DATA RECORDS:
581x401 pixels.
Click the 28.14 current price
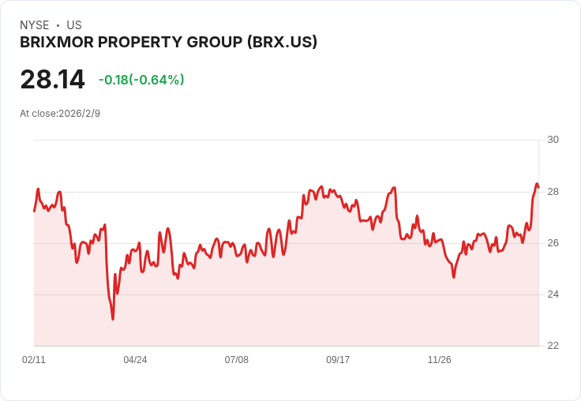point(52,79)
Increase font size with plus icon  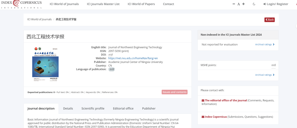tap(243, 4)
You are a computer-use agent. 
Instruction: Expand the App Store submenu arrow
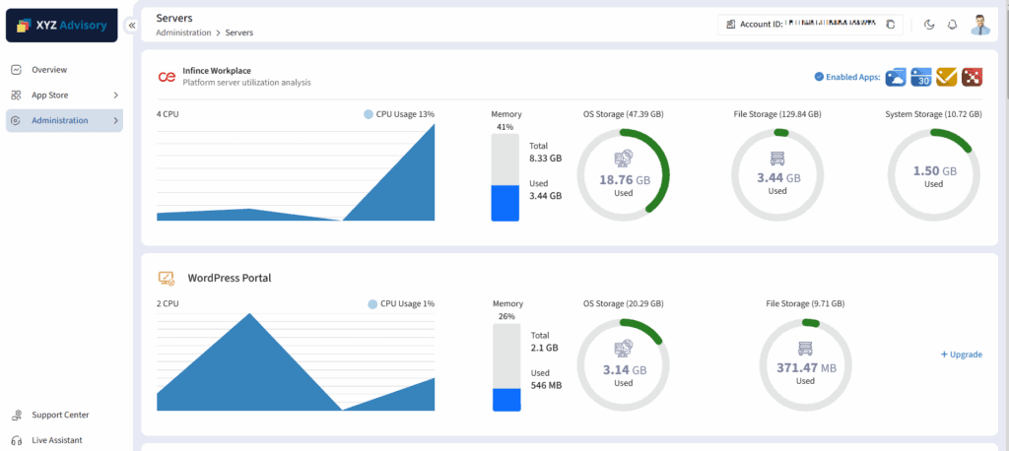coord(116,96)
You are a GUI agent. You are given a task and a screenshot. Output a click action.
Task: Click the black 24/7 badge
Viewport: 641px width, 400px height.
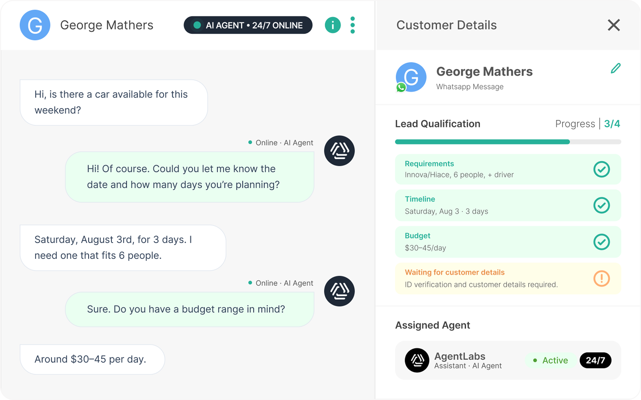(x=595, y=360)
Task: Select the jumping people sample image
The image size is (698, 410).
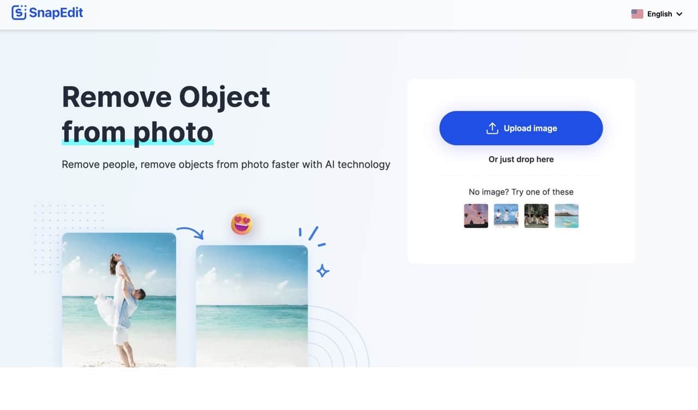Action: (506, 216)
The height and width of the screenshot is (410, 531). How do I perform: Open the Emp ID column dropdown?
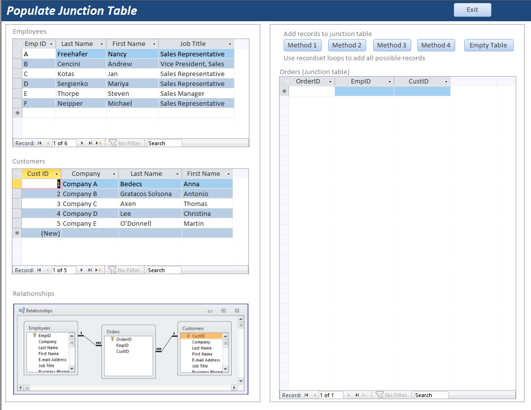point(50,43)
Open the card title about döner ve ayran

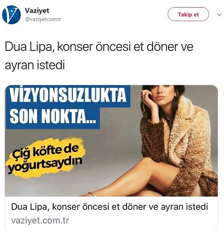click(x=110, y=207)
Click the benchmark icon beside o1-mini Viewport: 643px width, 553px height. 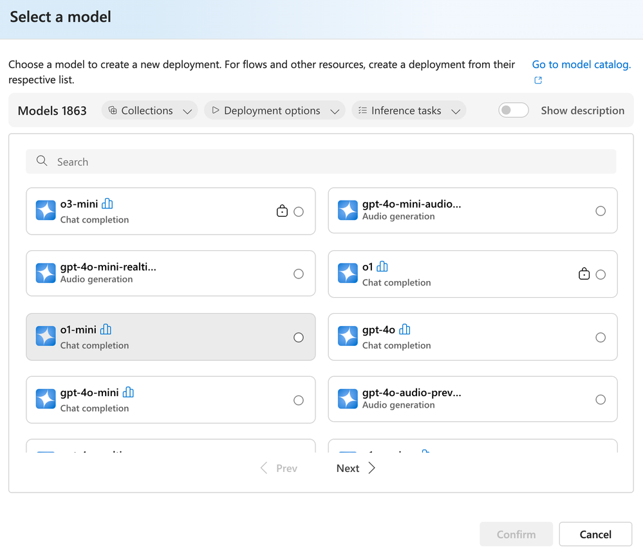click(106, 329)
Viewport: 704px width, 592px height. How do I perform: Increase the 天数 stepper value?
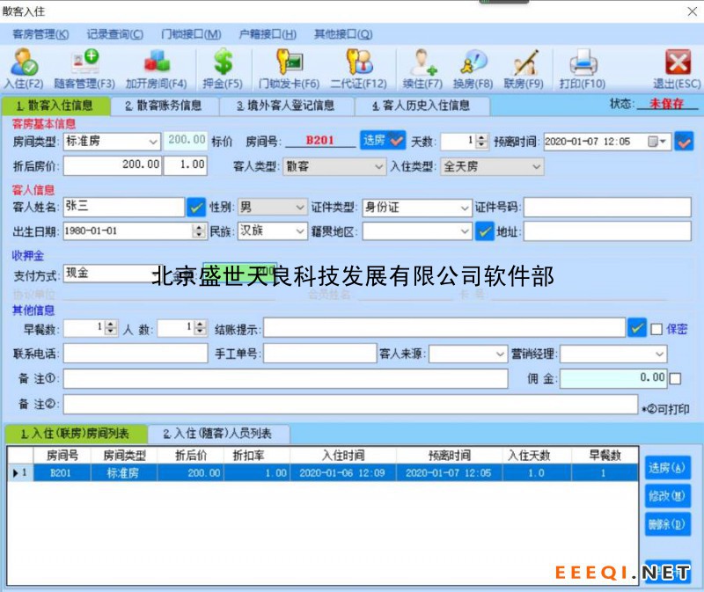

ACTION ITEM:
Which lines in the entries above contain "agent"? Pull each of them out.

WRITTEN ANSWER:
You are a computer-use agent. 
You are a GUI agent. You are given a task and a screenshot. Output a click action.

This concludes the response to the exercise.